Collected data:
----------

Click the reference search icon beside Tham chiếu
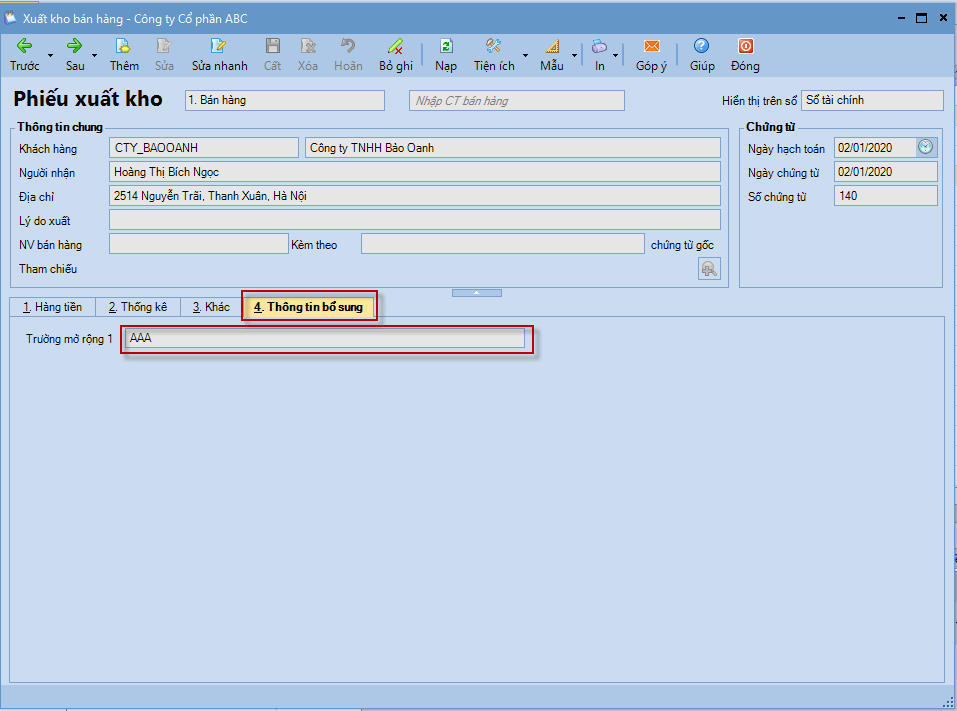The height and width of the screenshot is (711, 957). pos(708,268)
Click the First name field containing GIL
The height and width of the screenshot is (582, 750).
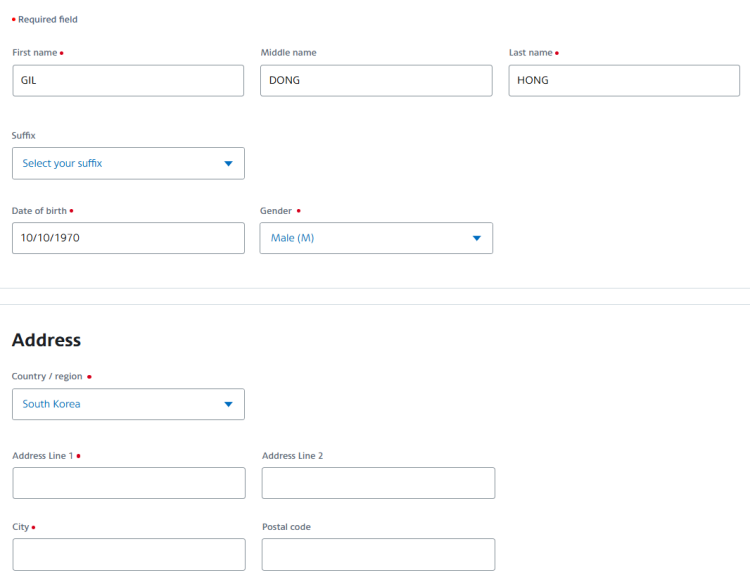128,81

----------

Task requirements: Could you output the lines above exactly, with no pictures included?

Answer area:
Click the reference search icon beside Tham chiếu
The height and width of the screenshot is (711, 957). pos(708,268)
Click the First name field containing GIL
The height and width of the screenshot is (582, 750).
128,81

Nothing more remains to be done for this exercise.